- [Brief] Search the data for the word "empty" and copy out every line that has it.

- [Information provided]
____
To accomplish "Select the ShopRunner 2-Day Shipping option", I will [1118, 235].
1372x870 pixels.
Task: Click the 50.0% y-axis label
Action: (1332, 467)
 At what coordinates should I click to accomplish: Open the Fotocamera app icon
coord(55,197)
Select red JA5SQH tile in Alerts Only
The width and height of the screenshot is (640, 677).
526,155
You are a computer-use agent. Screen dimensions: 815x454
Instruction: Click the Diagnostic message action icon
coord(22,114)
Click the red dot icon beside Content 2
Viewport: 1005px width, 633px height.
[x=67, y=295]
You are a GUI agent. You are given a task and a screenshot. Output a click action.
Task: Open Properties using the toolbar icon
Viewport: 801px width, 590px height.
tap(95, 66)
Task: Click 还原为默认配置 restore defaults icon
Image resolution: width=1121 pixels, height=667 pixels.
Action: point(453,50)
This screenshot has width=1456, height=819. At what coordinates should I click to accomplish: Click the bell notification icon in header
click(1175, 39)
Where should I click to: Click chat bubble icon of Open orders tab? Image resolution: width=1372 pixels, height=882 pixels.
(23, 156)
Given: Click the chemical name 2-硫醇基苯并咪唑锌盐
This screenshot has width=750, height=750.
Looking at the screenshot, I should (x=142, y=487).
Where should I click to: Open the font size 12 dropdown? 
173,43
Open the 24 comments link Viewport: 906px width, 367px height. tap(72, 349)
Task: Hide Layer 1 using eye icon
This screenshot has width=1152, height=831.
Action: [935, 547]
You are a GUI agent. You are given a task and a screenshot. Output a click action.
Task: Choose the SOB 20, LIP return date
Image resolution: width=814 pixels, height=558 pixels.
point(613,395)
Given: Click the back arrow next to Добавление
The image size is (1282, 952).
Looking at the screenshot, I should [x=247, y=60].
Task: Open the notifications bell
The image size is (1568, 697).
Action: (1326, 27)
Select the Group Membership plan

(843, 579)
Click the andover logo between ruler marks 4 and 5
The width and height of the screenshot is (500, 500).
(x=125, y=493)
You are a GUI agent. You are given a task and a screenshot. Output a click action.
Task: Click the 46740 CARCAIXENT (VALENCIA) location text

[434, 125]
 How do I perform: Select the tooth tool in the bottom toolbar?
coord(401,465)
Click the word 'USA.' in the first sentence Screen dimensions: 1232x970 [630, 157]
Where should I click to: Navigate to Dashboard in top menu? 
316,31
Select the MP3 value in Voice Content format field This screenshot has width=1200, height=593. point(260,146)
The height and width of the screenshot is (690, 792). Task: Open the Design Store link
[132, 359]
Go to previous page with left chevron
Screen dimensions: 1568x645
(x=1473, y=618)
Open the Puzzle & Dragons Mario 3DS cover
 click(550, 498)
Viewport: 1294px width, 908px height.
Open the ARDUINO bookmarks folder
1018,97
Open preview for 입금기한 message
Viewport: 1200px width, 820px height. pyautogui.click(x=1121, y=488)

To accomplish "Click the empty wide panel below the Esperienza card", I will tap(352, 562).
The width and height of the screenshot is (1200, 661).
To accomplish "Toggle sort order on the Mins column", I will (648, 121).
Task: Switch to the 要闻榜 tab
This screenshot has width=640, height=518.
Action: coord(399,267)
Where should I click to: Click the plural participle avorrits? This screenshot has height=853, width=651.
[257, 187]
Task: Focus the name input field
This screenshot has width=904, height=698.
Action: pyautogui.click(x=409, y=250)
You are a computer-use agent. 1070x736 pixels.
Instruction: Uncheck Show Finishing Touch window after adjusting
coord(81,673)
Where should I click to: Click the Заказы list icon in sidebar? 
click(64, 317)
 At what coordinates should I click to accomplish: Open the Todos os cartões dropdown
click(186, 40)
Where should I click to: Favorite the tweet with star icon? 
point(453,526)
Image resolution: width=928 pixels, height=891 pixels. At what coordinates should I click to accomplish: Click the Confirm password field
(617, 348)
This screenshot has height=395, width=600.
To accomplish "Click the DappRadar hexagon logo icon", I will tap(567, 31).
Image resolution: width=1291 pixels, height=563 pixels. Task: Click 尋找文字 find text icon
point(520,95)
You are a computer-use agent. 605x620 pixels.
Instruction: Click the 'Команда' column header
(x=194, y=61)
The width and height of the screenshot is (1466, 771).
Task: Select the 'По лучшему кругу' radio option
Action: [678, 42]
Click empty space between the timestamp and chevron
____
- [Expected answer]
To accomplish "Click the empty wide panel below the Esperienza card", I will tap(352, 562).
Click empty space between the timestamp and chevron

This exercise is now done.